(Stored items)
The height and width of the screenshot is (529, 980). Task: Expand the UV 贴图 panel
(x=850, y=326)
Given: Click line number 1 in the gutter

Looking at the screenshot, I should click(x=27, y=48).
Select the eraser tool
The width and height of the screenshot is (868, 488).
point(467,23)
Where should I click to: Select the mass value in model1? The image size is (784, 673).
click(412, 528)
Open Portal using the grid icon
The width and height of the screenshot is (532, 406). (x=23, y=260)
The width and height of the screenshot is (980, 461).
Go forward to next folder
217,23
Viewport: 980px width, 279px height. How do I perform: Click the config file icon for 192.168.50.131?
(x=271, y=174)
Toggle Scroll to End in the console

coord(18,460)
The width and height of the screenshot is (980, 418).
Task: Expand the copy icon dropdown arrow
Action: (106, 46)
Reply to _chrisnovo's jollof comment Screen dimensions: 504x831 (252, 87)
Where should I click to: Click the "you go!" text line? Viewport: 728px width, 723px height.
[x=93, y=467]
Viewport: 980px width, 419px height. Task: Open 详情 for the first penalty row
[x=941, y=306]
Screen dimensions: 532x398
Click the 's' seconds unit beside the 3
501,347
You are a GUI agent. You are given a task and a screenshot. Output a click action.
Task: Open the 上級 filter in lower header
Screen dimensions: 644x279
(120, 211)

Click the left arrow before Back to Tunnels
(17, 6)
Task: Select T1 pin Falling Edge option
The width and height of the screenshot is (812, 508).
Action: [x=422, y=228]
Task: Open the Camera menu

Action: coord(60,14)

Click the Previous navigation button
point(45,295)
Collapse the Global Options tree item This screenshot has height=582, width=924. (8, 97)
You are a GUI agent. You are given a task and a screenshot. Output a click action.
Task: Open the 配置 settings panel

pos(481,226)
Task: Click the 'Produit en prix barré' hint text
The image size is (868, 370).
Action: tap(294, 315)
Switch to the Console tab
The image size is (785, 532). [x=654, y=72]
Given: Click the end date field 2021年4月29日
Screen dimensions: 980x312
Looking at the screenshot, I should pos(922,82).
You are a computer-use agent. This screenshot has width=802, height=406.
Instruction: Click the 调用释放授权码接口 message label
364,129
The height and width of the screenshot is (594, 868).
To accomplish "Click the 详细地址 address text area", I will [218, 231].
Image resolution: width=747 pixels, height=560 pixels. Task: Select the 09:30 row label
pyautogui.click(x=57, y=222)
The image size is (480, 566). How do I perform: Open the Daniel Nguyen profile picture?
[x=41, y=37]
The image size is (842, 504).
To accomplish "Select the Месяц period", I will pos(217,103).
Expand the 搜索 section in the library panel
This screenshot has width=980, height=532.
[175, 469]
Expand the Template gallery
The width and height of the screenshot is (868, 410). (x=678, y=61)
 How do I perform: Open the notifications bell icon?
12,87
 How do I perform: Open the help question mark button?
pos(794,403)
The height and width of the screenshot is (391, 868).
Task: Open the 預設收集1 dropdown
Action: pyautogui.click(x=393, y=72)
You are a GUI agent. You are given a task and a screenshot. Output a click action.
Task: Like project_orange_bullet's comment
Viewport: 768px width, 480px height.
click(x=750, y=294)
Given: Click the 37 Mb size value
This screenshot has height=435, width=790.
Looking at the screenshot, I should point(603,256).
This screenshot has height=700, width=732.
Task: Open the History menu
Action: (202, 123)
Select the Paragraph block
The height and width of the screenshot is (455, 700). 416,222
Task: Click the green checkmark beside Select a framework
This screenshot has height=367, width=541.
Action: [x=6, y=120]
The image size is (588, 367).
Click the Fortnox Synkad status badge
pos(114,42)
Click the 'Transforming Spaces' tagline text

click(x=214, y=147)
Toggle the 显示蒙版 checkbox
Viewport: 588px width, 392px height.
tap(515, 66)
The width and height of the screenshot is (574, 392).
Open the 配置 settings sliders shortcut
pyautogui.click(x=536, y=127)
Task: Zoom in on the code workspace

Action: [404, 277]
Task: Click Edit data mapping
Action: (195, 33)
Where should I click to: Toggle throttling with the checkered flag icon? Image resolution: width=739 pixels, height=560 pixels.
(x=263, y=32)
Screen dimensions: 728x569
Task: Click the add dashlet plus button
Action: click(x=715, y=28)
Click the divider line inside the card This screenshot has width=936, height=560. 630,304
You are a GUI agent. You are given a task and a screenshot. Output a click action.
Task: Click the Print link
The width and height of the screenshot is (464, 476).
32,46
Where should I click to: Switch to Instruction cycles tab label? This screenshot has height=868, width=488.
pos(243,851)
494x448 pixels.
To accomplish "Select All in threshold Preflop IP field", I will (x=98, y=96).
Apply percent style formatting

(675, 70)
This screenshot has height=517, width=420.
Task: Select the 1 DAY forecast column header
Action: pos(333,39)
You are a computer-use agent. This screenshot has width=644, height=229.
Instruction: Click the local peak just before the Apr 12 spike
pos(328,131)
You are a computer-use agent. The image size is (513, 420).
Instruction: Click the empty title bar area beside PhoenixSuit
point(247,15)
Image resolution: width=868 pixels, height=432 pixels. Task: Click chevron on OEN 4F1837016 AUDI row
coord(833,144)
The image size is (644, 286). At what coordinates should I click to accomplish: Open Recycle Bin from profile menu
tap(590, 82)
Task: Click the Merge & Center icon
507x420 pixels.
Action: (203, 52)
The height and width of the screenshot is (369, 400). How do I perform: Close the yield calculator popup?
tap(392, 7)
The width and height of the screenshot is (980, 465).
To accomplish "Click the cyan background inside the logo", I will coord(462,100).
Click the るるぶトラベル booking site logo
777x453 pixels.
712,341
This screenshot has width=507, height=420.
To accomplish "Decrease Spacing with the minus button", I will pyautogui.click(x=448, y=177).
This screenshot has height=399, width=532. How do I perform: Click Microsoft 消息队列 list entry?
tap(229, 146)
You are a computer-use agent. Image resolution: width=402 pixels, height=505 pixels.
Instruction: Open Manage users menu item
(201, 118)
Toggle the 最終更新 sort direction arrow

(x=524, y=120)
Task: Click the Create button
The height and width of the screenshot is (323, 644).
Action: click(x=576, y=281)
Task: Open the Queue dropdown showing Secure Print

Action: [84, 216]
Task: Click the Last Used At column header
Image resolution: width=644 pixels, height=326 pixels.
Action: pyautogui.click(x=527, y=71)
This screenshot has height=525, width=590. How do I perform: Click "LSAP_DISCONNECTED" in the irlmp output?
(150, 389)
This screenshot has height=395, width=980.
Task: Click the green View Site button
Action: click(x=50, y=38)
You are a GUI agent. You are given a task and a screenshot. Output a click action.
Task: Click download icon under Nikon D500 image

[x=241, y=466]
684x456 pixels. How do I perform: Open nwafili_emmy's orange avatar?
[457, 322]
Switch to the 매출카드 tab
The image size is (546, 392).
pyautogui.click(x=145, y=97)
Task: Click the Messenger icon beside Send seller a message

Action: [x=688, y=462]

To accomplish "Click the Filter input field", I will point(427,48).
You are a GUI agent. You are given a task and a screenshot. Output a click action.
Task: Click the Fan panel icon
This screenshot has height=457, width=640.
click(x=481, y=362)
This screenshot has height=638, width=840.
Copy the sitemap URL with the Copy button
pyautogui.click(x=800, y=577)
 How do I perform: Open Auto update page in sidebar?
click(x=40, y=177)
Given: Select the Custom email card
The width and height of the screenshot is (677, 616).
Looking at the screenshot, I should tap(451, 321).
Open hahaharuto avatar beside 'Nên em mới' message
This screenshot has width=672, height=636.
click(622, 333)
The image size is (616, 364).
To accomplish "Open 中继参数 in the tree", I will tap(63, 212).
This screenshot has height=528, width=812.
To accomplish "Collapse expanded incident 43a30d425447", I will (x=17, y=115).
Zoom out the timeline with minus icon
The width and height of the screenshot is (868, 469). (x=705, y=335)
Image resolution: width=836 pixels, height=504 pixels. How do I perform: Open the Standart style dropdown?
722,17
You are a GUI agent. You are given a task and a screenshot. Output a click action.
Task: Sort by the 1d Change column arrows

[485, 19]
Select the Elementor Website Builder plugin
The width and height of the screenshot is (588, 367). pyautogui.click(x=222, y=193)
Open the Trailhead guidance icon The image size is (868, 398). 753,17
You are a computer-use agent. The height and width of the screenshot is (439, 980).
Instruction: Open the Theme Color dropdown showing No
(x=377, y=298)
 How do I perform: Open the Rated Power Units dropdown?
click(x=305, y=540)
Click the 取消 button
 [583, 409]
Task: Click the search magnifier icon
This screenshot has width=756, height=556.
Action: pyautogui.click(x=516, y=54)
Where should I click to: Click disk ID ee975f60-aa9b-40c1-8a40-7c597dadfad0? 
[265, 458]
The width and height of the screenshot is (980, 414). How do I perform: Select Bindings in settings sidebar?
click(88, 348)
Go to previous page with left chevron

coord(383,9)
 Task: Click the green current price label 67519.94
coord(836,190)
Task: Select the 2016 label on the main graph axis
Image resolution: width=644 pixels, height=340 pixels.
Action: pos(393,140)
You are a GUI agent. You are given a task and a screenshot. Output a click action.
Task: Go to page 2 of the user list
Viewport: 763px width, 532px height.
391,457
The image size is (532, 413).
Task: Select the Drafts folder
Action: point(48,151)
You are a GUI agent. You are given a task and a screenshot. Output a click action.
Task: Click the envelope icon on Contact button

### REQUIRED WORK
The answer must be the lines from the one containing "Task: Click the green current" to the final line of the data above, copied exactly, both included, with nothing added.

### TASK OUTPUT
 Task: Click the green current price label 67519.94
coord(836,190)
Task: Select the 2016 label on the main graph axis
Image resolution: width=644 pixels, height=340 pixels.
Action: pos(393,140)
You are a GUI agent. You are given a task and a screenshot. Output a click action.
Task: Go to page 2 of the user list
Viewport: 763px width, 532px height.
391,457
The image size is (532, 413).
Task: Select the Drafts folder
Action: point(48,151)
You are a GUI agent. You are given a task and a screenshot. Output a click action.
Task: Click the envelope icon on Contact button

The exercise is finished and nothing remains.